[Records from a data collection]
== == ==
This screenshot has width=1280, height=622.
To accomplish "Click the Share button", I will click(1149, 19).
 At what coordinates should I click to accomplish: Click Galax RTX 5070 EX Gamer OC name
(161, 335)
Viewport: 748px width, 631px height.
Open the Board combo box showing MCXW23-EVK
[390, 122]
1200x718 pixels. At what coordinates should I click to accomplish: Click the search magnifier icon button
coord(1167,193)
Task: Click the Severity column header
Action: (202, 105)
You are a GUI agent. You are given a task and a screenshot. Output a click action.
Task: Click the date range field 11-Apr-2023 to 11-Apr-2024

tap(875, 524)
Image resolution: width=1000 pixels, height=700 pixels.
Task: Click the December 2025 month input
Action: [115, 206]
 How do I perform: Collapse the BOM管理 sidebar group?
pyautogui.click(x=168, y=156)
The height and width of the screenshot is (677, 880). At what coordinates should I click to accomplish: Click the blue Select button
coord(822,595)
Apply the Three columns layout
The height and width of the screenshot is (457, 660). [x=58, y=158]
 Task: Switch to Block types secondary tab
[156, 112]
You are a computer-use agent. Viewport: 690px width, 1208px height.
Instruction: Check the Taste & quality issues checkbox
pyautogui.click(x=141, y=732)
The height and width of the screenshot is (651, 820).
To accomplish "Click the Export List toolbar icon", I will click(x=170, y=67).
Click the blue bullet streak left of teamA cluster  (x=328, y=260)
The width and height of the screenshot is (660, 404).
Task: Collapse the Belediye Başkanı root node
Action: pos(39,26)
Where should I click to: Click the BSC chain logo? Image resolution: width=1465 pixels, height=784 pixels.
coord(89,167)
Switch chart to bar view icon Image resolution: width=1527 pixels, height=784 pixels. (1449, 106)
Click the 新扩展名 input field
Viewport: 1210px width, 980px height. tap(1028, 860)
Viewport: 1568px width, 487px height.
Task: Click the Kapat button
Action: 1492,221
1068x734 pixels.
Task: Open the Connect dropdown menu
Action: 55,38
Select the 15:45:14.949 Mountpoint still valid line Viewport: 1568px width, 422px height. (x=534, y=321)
== == ==
### TASK REQUIREMENTS
Note each line above that contains "will" and copy it out.

### SOLUTION FOR THIS EXERCISE
To accomplish "Click the Share button", I will click(1149, 19).
To accomplish "Click the Export List toolbar icon", I will click(x=170, y=67).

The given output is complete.